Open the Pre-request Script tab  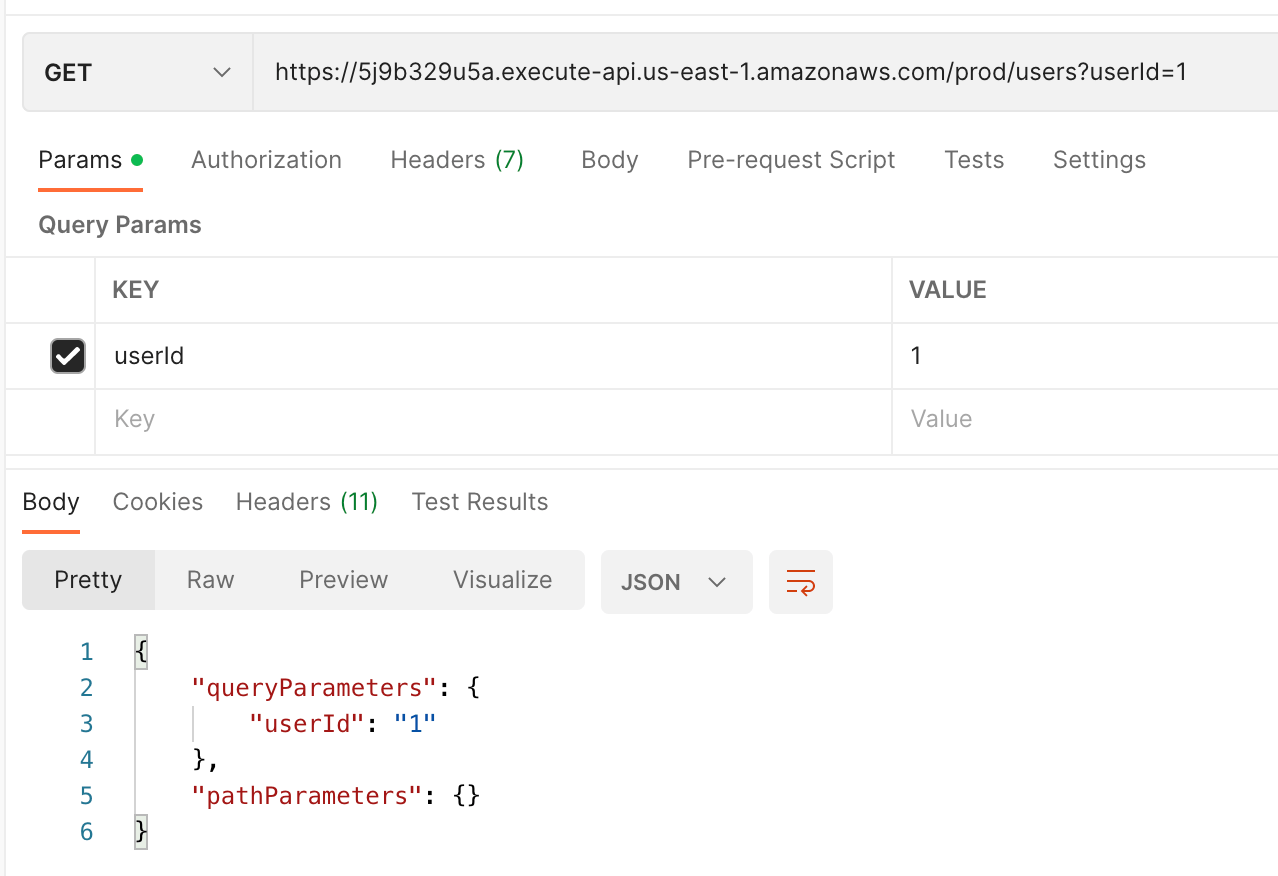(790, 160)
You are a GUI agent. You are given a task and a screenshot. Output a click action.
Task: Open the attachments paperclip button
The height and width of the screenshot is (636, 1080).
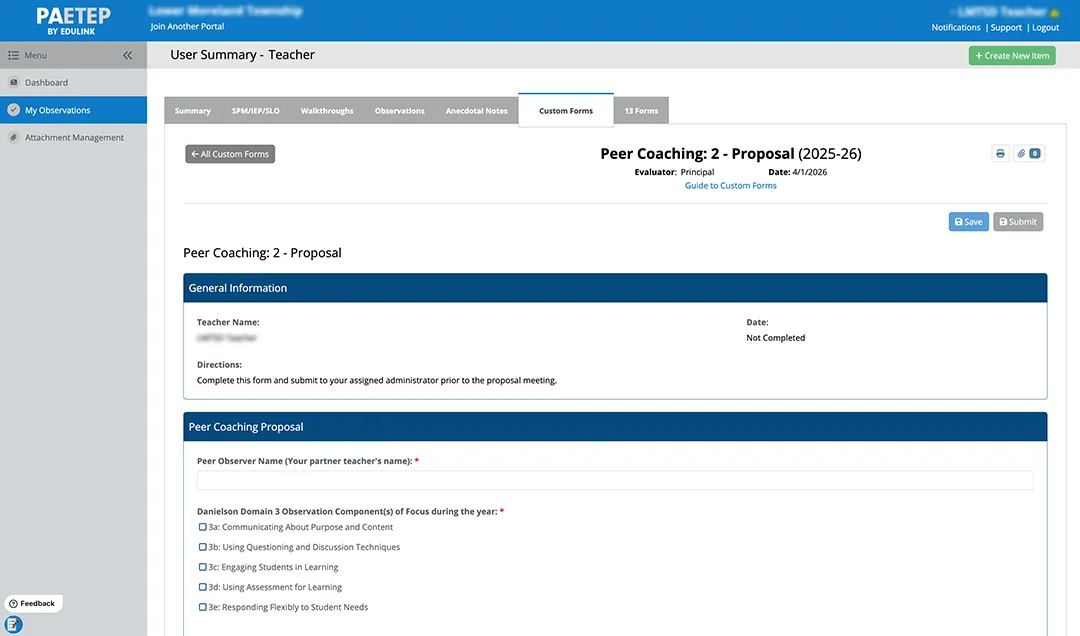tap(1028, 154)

────────

> _TRY IT_: What you return should be the exact lines from the one containing "You are a GUI" through the end of the listing above, both included, minus any pictures.

> _SOLUTION BELOW_:
You are a GUI agent. You are given a task and a screenshot. Output a click action.
Task: Open the attachments paperclip button
The height and width of the screenshot is (636, 1080).
tap(1028, 154)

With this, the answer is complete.